We already have kDrive you get 1TB storage for only 2€ a month, it’s based in Switzerland
Is there an open source implementation of kDrive as well?
It is already open-source. All of the source code is on their github and, for docs, they use an implementation of onlyoffice very similar to the one in Nextcloud
Oh that is good to know then. At a cursory glance I only saw the clients’ software available as github repositories and the German and French wikipedia pages called it a proprietary service.
Where are you getting that pricing?
www.infomaniak.com/en/ksuite/kdrive/prices
www.infomaniak.com/en/ksuite/myksuite
1.90€ per month for 1TB
Nice, DINUM is doing a lot so great to see go beyond with supra national collaboration!

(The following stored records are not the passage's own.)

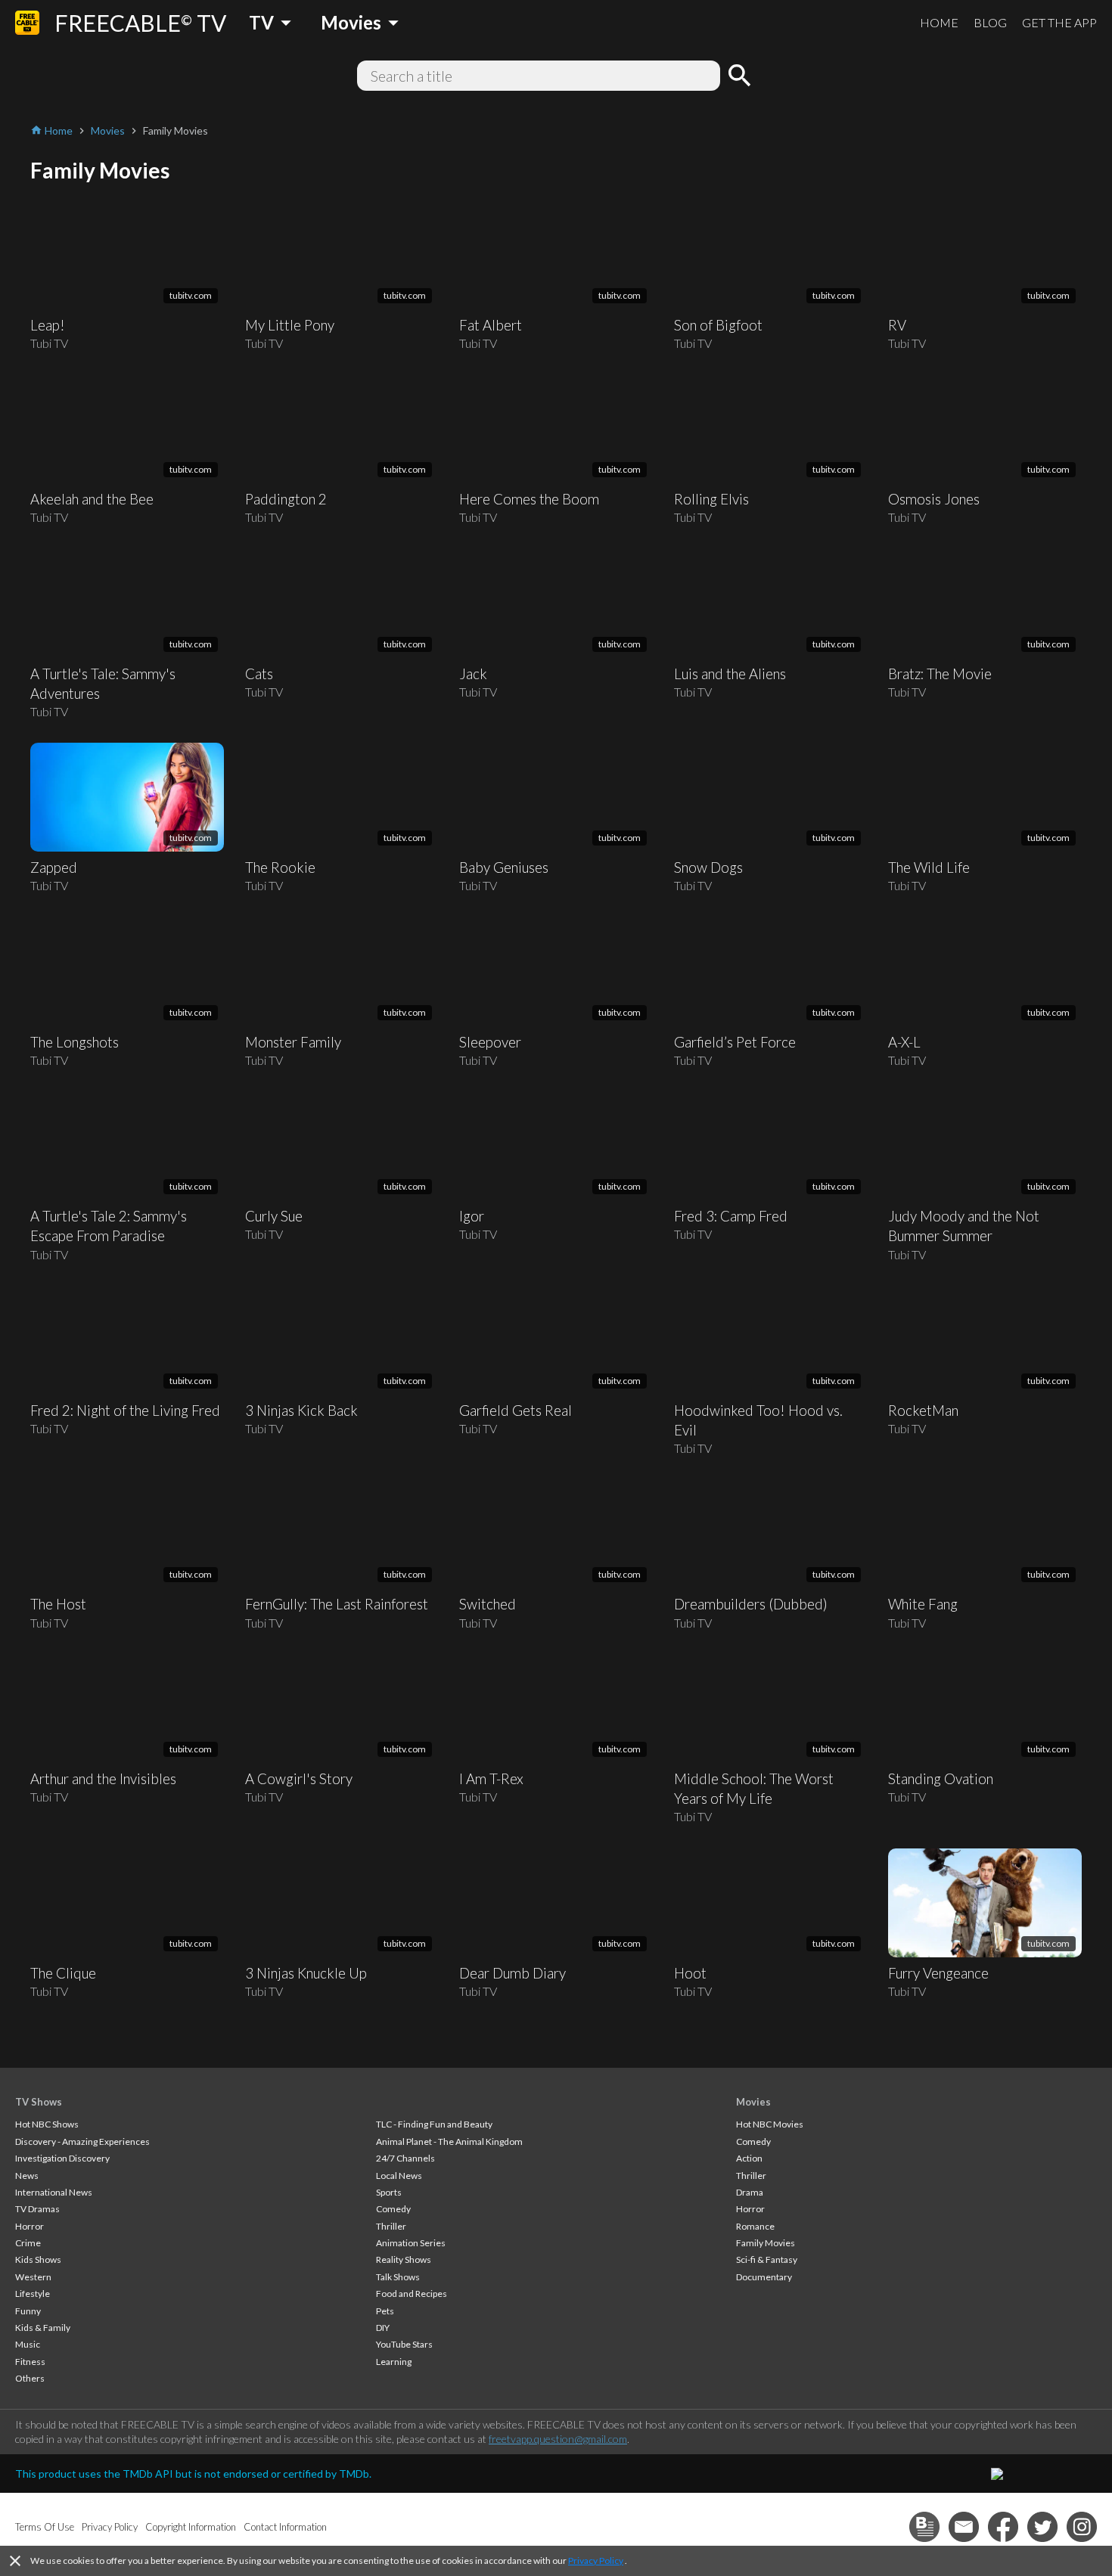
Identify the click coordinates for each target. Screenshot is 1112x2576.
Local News (399, 2175)
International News (53, 2192)
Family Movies (765, 2243)
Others (30, 2378)
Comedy (393, 2208)
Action (749, 2158)
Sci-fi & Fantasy (766, 2259)
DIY (383, 2327)
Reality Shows (403, 2259)
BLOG (990, 22)
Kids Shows (38, 2259)
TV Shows (38, 2102)
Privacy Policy (595, 2560)
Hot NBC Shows (47, 2124)
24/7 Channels (405, 2158)
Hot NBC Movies (769, 2124)
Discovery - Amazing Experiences (82, 2141)
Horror (29, 2226)
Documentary (764, 2277)
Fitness (30, 2361)
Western (33, 2277)
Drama (749, 2192)
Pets (385, 2311)
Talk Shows (398, 2277)
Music (27, 2344)
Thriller (391, 2226)
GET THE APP (1059, 22)
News (27, 2175)
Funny (28, 2311)
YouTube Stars (404, 2344)
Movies (753, 2102)
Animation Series (411, 2243)
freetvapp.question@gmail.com (558, 2438)
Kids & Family (42, 2327)
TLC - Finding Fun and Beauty (434, 2124)
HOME (939, 22)
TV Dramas (37, 2208)
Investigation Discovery (62, 2158)
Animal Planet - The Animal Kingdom (449, 2141)
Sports (389, 2192)
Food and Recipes (411, 2293)
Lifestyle (32, 2293)
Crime (28, 2243)
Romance (755, 2226)
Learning (394, 2361)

I’m using NextCloud (Germany and international open source community) hosted on Webo (Slovenia) with data centers in Germany and Helsinki (so I bet on Hetzner). I’m happy with it but I’ll keep on eye on github.com/suitenumerique/docs
I’d be curious, they use Minio which puts S3 first. Does it mean Docs (the official instance) is relying on AWS?
If so IMHO that’s not a great default EU sovereignty.
FWIW if others are curious github.com/suitenumerique/docs/issues/755 opened an issue
I thought that MinIO is a Open-Source S3 implementation, which you can just install on your own system. S3 is a “protocol” here IIUC.
Is your complaint that they are using the S3 protocol, because it was invented and is controlled by AWS?
Or that some services might use it without MinIO, directly on AWS?
Seems I misunderstood, if it’s solely the branding (of that implementation) then it’s fine. I thought they relied on AWS itself.
I would assume (without having looked at the codebase) that if they use minio they are, by default, not reliant on AWS.
Minio is its own S3 implementation which can be self-hosted.
S3, being an AWS protocol originally has
AWS
environment variables all over the place but that does not necessarily mean a reliance on the service. Rather, they rely on the protocol and you bring your own S3 endpoint I would assume. be that minio, hetzner or what have you.Thanks for the clarification, that makes sense, closing the issue then.
and why so?
Living under a rock eh?
I mean I didn’t see any alarming need of a Google doc alternative, so I might actually be under a rock
Thats great
Now explain this to EU based corporations, which in my opinion needs to be the focus on making the change. They drive the economy. All major assets in software income are being routed to American firms through their licenses.